Tax credit cuts promote hard work, says Jeremy Hunt
- Published
The government is right to press ahead with cuts to tax credits - despite claims millions will be worse off - because the UK must become as hard working as China, Jeremy Hunt has said.
The health secretary said the cuts - combined with a higher minimum wage - would send out the right "cultural signal" to low paid workers.
And he said he did not "buy" claims people would be left out of pocket.
A union boss called his comments "a disgraceful insult" to workers.
The government has faced calls to slow the introduction of the new rates.
The Institute for Fiscal Studies has warned it is "arithmetically impossible" for nobody to lose out under the changes, which come into effect at the end of the year.
Another think tank, The Resolution Foundation, which is headed by former Conservative minister David Willetts, said more than one million households would lose an average of £1,350 a year.
'Hard cash'
IFS director Paul Johnson told BBC News the move to a living wage - which will increase the minimum wage to £7.20 an hour from April next year - was a "big change" but "not a big enough change to compensate most of those who are receiving tax credits".

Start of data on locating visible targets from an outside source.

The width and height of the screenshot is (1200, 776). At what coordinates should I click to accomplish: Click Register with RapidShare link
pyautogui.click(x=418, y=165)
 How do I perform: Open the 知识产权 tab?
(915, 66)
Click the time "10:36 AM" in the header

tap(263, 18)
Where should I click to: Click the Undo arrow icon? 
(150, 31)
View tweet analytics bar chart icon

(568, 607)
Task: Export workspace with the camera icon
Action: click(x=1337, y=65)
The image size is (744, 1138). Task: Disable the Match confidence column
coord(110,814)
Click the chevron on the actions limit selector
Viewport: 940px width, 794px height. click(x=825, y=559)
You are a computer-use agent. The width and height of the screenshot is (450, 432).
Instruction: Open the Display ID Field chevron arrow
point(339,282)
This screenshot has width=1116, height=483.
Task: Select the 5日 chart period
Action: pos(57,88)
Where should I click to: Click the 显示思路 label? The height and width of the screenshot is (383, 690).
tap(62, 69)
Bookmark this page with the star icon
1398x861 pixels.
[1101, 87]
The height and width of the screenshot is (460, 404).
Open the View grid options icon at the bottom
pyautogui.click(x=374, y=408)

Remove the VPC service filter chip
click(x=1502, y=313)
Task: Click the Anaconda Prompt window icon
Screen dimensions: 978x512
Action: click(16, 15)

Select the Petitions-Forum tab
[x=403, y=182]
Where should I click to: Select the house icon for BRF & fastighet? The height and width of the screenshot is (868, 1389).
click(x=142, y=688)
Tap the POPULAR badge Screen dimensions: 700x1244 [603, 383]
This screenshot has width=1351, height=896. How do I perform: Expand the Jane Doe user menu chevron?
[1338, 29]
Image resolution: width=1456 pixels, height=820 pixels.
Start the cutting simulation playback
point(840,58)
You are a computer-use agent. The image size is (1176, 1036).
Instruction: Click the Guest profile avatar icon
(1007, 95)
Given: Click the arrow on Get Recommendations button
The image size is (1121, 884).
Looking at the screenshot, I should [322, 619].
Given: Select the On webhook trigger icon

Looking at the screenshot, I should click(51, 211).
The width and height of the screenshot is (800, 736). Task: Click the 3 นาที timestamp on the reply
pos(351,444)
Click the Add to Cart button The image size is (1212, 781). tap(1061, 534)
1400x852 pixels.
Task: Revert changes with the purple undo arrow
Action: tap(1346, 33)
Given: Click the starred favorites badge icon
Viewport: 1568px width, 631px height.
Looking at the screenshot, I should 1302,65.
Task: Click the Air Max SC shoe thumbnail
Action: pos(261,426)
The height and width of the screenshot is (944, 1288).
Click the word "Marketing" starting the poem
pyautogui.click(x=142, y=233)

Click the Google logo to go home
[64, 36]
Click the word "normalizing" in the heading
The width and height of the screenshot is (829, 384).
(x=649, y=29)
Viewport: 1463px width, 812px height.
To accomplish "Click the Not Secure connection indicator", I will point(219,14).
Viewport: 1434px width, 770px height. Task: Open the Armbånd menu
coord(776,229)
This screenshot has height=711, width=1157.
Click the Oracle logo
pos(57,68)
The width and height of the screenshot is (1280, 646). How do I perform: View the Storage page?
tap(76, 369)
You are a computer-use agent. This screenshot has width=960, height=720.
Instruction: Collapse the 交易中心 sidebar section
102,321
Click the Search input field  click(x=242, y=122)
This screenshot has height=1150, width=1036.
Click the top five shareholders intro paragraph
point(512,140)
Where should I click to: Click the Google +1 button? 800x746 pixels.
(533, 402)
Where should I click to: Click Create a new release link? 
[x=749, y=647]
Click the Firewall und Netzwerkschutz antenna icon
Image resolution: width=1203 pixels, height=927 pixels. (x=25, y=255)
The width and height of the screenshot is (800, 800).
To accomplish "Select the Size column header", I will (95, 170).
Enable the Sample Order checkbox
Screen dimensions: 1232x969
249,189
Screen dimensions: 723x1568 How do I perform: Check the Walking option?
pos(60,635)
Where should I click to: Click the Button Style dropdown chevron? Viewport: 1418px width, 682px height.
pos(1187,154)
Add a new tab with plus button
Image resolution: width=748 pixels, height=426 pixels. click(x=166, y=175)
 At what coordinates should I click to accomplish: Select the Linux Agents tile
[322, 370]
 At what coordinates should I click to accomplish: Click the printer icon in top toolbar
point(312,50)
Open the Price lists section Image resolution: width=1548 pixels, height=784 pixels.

But speaking to Times columnist Danny Finkelstein at a fringe meeting at the Conservative conference, Mr Hunt said: "We have to proceed with these tax credit changes because they are a very important cultural signal.
"My wife is Chinese and if we want this to be one of the most successful countries in the world in 20, 30, 40 years time there is a pretty difficult question that we have to answer which is, essentially, are we going to be a country which is prepared to work hard in a way that Asian economies are prepared to work hard, in a way that Americans are prepared to work hard?
"And that is about creating a culture where work is at the heart of our success."
'Dignity'
He rejected claims that low paid workers will simply be worse off in "hard cash" terms as a result of the changes, because many will not be affected by the National Minimum Wage.
"The hard cash argument, I don't entirely buy because I don't think it takes into account the dynamic effects, I don't think it takes into account the extra hours that some people work.
"I don't want to pretend that it won't be very challenging but I do believe that moving to a culture where work pays and we are trying to help people be independent and stand on their own two feet is the most important thing we can do for people on low incomes."
He said that under Conservative philosophy how you earned money was as important as how much you earned - and not having to rely on state handouts promoted "dignity" and "independence".
But he also told the Times meeting that the party had to be "anchored in the centre ground of British politics," adding: "There is no future for us as a party if people think cuts in spending are motivated by political purposes."
Len McCluskey, general secretary of the Unite union, said Mr Hunt's comments "put paid once and for all to the Tories' ludicrous claims to represent hard-working families".